Please print all of the records shown below, exactly as given.

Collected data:
___

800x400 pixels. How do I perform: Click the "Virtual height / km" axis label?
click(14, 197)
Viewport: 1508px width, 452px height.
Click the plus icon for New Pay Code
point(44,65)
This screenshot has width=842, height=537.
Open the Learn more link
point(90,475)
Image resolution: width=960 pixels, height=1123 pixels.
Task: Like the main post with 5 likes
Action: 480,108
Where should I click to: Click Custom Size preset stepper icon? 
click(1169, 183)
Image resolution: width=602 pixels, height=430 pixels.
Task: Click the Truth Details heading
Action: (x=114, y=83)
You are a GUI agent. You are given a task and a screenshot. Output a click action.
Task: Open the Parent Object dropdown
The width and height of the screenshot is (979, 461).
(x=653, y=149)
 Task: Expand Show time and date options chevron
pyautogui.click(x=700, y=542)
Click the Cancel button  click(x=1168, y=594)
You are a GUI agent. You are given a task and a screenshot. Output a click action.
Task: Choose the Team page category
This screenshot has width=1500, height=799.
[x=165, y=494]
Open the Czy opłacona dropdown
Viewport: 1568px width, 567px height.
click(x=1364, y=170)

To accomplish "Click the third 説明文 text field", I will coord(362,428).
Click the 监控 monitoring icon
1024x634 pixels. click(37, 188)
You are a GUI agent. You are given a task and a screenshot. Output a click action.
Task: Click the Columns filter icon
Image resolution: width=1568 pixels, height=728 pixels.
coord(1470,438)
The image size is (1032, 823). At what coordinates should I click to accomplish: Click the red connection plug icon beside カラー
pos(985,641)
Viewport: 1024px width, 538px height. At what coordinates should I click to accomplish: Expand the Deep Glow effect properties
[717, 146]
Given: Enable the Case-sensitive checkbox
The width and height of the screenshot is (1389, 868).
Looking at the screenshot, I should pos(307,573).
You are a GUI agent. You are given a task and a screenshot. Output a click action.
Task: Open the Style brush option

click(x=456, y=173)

___

RESPONSE AREA:
800x400 pixels. How do I perform: Click the "Virtual height / km" axis label?
click(14, 197)
Viewport: 1508px width, 452px height.
Click the plus icon for New Pay Code
point(44,65)
This screenshot has width=842, height=537.
Open the Learn more link
point(90,475)
Image resolution: width=960 pixels, height=1123 pixels.
Task: Like the main post with 5 likes
Action: 480,108
Where should I click to: Click Custom Size preset stepper icon? 
click(1169, 183)
Image resolution: width=602 pixels, height=430 pixels.
Task: Click the Truth Details heading
Action: (x=114, y=83)
You are a GUI agent. You are given a task and a screenshot. Output a click action.
Task: Open the Parent Object dropdown
The width and height of the screenshot is (979, 461).
(x=653, y=149)
 Task: Expand Show time and date options chevron
pyautogui.click(x=700, y=542)
Click the Cancel button  click(x=1168, y=594)
You are a GUI agent. You are given a task and a screenshot. Output a click action.
Task: Choose the Team page category
This screenshot has width=1500, height=799.
[x=165, y=494]
Open the Czy opłacona dropdown
Viewport: 1568px width, 567px height.
click(x=1364, y=170)

To accomplish "Click the third 説明文 text field", I will coord(362,428).
Click the 监控 monitoring icon
1024x634 pixels. click(37, 188)
You are a GUI agent. You are given a task and a screenshot. Output a click action.
Task: Click the Columns filter icon
Image resolution: width=1568 pixels, height=728 pixels.
coord(1470,438)
The image size is (1032, 823). At what coordinates should I click to accomplish: Click the red connection plug icon beside カラー
pos(985,641)
Viewport: 1024px width, 538px height. At what coordinates should I click to accomplish: Expand the Deep Glow effect properties
[717, 146]
Given: Enable the Case-sensitive checkbox
The width and height of the screenshot is (1389, 868).
Looking at the screenshot, I should pos(307,573).
You are a GUI agent. You are given a task and a screenshot. Output a click action.
Task: Open the Style brush option

click(x=456, y=173)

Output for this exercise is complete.